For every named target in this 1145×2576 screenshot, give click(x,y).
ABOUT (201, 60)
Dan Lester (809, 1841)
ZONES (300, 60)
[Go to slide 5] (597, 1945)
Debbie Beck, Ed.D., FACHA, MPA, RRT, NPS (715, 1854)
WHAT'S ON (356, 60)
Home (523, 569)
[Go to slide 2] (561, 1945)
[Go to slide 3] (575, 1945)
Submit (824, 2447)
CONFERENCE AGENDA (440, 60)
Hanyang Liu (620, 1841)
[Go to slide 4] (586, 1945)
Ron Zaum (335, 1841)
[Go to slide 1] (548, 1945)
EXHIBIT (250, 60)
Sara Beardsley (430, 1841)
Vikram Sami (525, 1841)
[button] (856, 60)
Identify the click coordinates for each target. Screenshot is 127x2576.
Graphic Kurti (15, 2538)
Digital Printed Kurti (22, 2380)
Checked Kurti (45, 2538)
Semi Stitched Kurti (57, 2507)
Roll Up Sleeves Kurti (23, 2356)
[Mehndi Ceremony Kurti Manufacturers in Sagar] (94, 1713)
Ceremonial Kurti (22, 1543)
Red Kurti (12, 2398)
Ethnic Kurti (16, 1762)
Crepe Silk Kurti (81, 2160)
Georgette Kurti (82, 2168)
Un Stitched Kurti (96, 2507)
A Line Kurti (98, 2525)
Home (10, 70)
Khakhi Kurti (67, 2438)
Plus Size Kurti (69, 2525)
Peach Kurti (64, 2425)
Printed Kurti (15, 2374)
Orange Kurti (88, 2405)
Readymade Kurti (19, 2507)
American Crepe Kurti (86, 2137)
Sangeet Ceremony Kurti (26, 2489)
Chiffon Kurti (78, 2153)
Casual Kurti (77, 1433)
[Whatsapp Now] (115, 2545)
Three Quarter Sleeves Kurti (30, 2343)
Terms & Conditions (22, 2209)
------------------------------------------------------------
> _Your goal_
Starting at the line that contains "American Crepe Kurti (86, 2137)", print every line through the end of the listing, word for word. Leave out all the rest.

> _Reply_
American Crepe Kurti (86, 2137)
Sangeet Ceremony Kurti (26, 2489)
Chiffon Kurti (78, 2153)
Casual Kurti (77, 1433)
[Whatsapp Now] (115, 2545)
Three Quarter Sleeves Kurti (30, 2343)
Terms & Conditions (22, 2209)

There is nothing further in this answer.